What could have been done differently? A better strategy of vaccination, for a start. When the jab first became available in India, I argued for focused protection of the elderly population. There is a thousand-fold difference in the risk of mortality from Covid between the young and old, so protecting elderly Indians from infection would yield substantially lower Covid mortality and hospitalisation, as well as reduce pressure on healthcare systems.

So far, vaccines have been delivered to roughly 10 per cent of India’s population — which would have been more effective if jabs had been targeted at those most at risk. Instead, perhaps half these jabs have gone to those who have had the virus and will therefore have natural immunity. Worse, nearly 60 per cent of these vaccine doses have gone to people under 60, leaving a vast number of the older population vulnerable during the recent surge in cases. Rather than focus on those most at risk of dying, India has made the vaccine available to anyone over 18, which has diverted even more doses from the poor high-risk elderly to the more affluent low-risk young.

But before we in the West shake our heads at India’s misplaced priorities, we ought to ask: is Britain not also guilty? The UK’s vaccination success has now covered the at-risk groups who constitute 99 per cent of Covid deaths. On Monday, just one Covid death was registered in England. But the plan is to keep vaccinating the British population right the way down to teenagers and children. Why not donate these vaccines to India instead?

The US is also turning its attention to vaccinating its younger population. Some colleges in America require students to show proof of Covid vaccination to enrol in school, even though they are not particularly vulnerable to the disease. On campus, students will quite rightly be encouraged to take their role as global citizens seriously, to care about developing-world poverty and the impact of climate change. But if Britain and America are sitting on millions of doses of vaccine that could save the lives of India’s elderly, what should we do? Share the vaccine? Or give it to those for whom it would make little or (in the case of those who have recovered from the disease) almost no difference? It is hard to find a moral justification for not doing more to help.

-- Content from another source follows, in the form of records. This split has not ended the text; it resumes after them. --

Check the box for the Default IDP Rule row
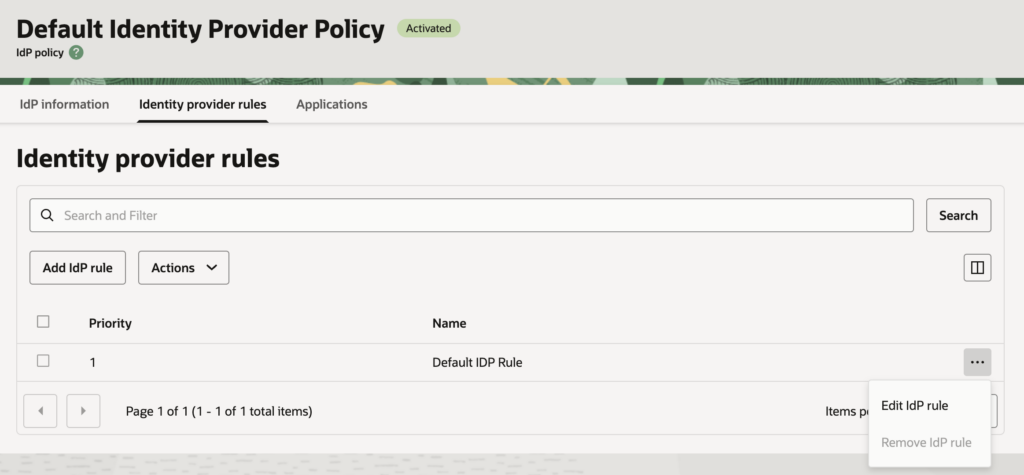Viewport: 1024px width, 475px height. (x=43, y=361)
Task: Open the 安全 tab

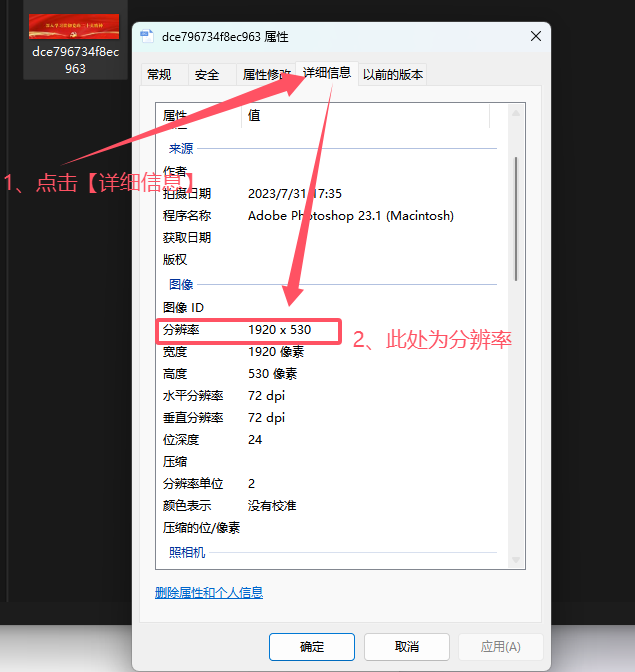Action: (207, 74)
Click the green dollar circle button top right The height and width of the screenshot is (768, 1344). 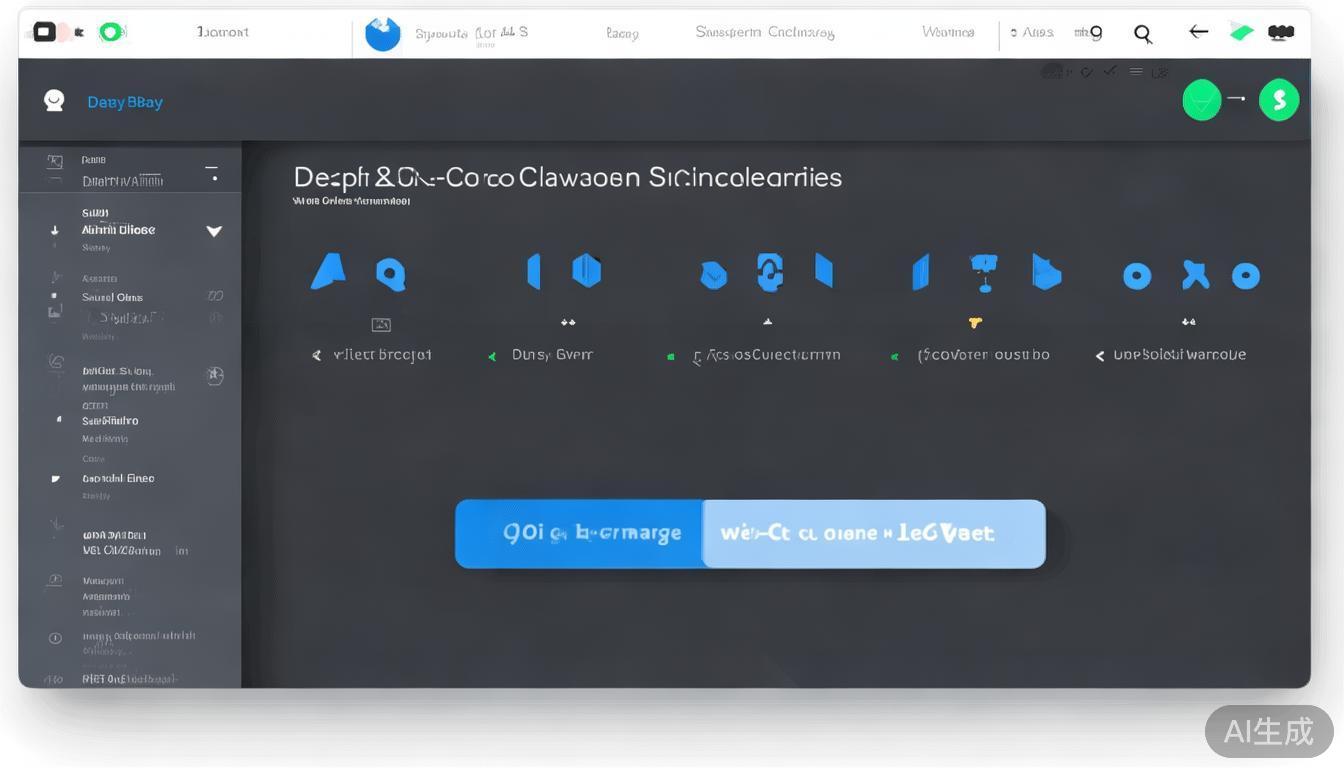pos(1278,99)
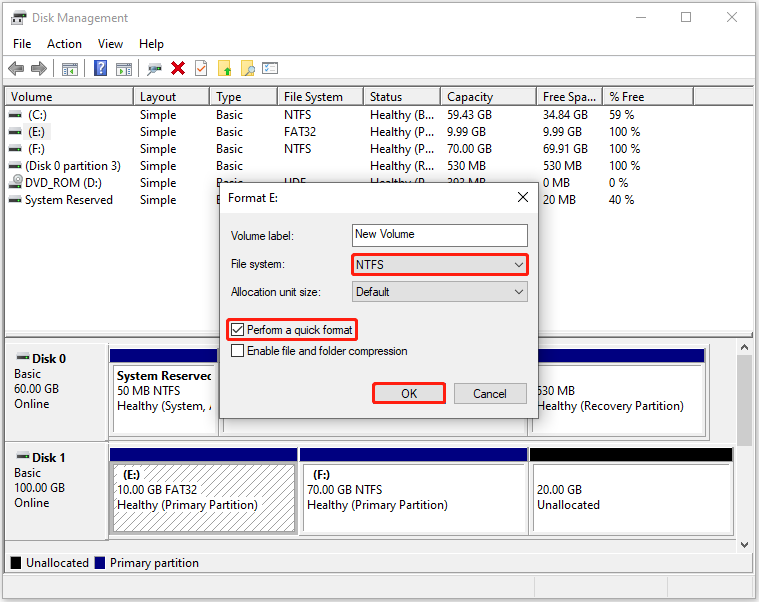Click the Properties checkmark page icon
759x602 pixels.
201,68
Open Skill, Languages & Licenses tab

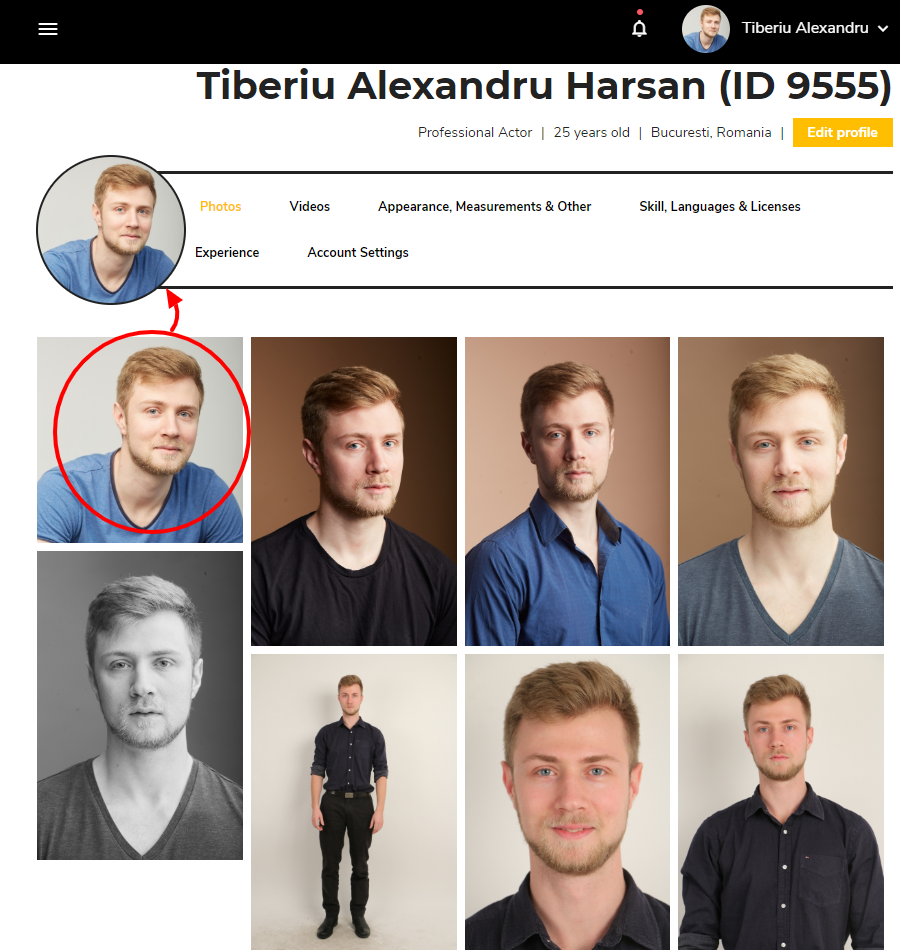719,207
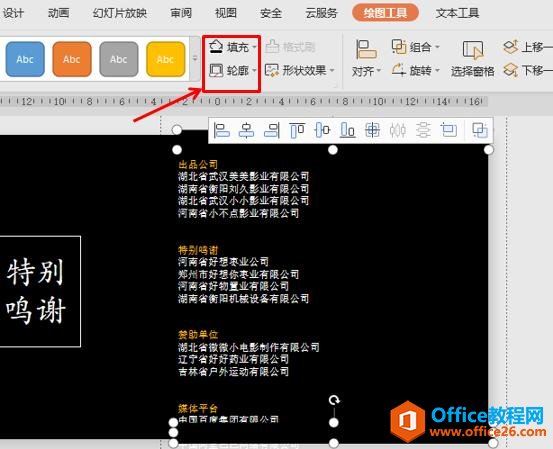
Task: Switch to the 动画 animation tab
Action: 59,13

India makes lots of vaccines. Yet Angela Merkel, the German Chancellor, has complained that India is not exporting enough of its supplies to Europe. Discussion should instead focus on how to save as many lives as possible — and how it is more important to vaccinate older, high-risk Indians than young Americans and Europeans with minimal mortality risk. Given that recovering from Covid offers 95 per cent protection against reinfection, those who have had the virus ought to be last in line for a vaccine. Joe Biden is sending raw materials to help make AstraZeneca vaccines in India: no great hardship, seeing as the Astra jab has not yet been authorised in the United States. The US has sent limited shipments of medical equipment as well. Britain is donating 1,000 ventilators, having plenty left over from a panic purchase last year (based on what turned out to be wrong advice from scientific advisers). But what about jabs, to stop people needing those ventilators?

I was one of the signatories of the Great Barrington Declaration, which advocated shielding those most at risk, and fewer restrictions for those at low risk. When vaccine programmes have followed this general principle and been targeted at those most in need — as they have been in Britain — the results have been extraordinary. We should ask: why not apply this principle worldwide? When our own at-risk groups have been protected, might we then start to help countries still in mortal peril?

Britain and America both have proud records of helping friends in need. There can be no better example, right now, of a country needing aid than India.